Rewrite the data as a Markdown table with columns "No." and "Line", starting with the line that contains "You are a computer-use agent." and going on through the line that contains "pyautogui.click(x=400, y=1211)", skipping blank lines. Leave the pictures out of your answer.

──────── GIVEN ENTRIES

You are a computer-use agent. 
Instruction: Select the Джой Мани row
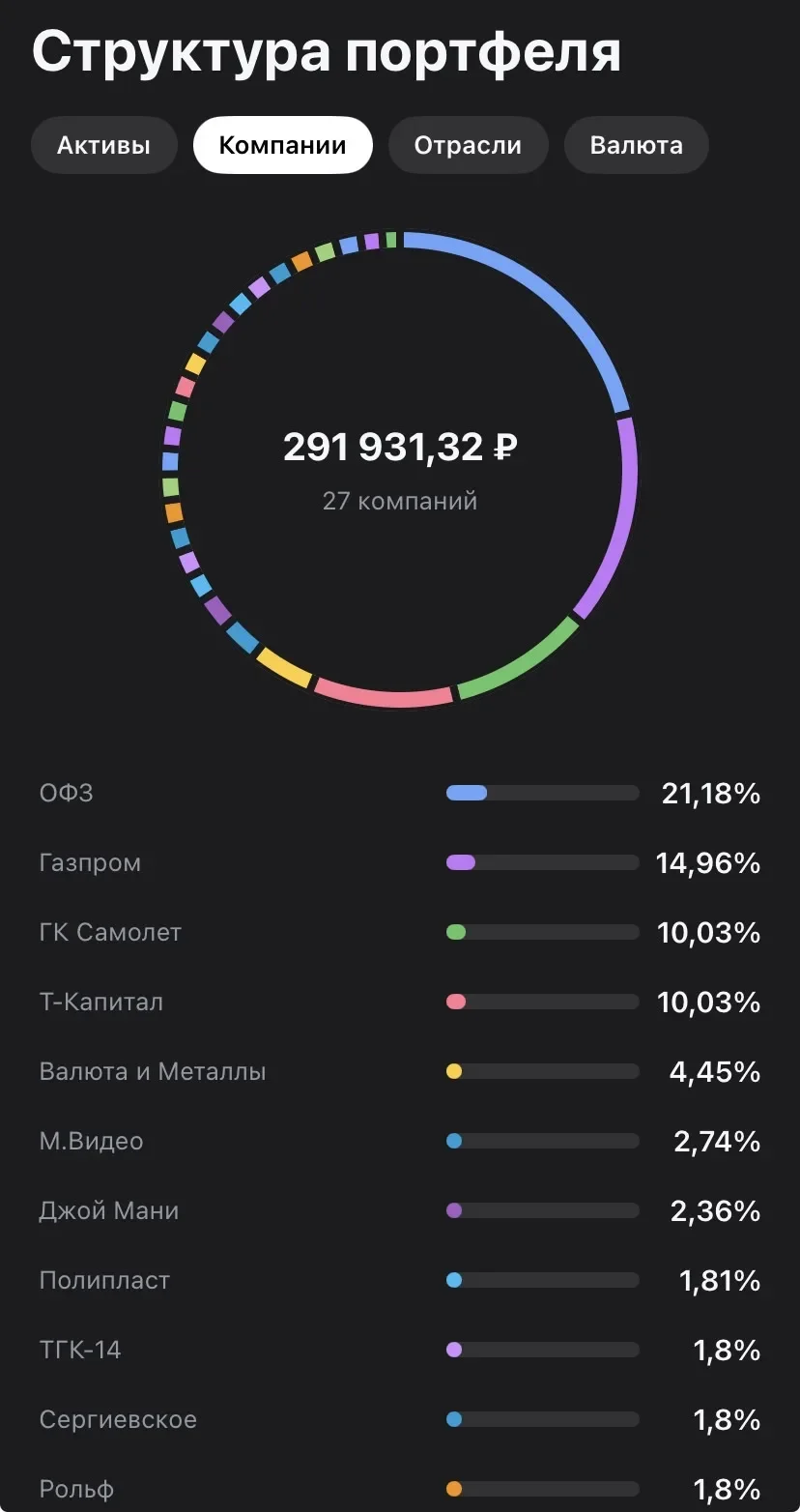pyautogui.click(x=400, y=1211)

────────────────
──────── GIVEN ENTRIES

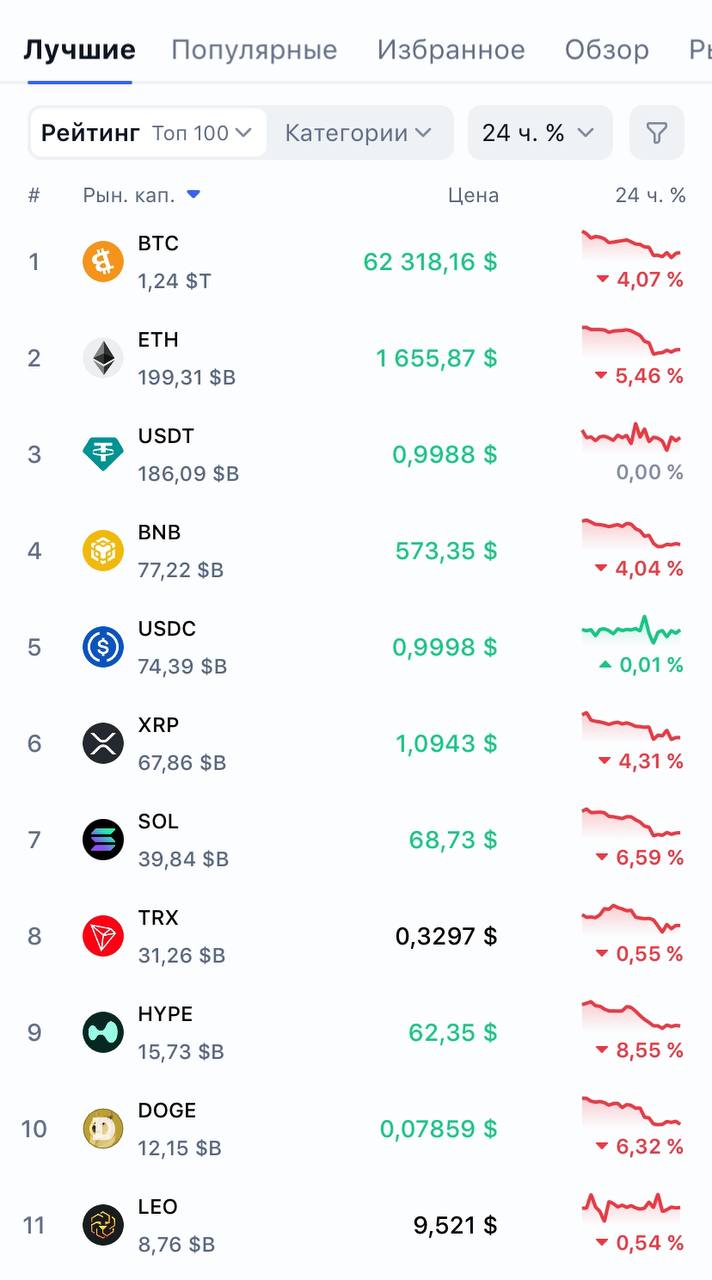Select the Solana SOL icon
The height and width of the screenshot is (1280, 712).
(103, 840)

────────────────
──────── GIVEN ENTRIES

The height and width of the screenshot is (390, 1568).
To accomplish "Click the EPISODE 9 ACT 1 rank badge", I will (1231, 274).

────────────────

SOLUTION BELOW:
| No. | Line |
|---|---|
| 1 | You are a computer-use agent.  |
| 2 | Instruction: Select the Джой Мани row |
| 3 | pyautogui.click(x=400, y=1211) |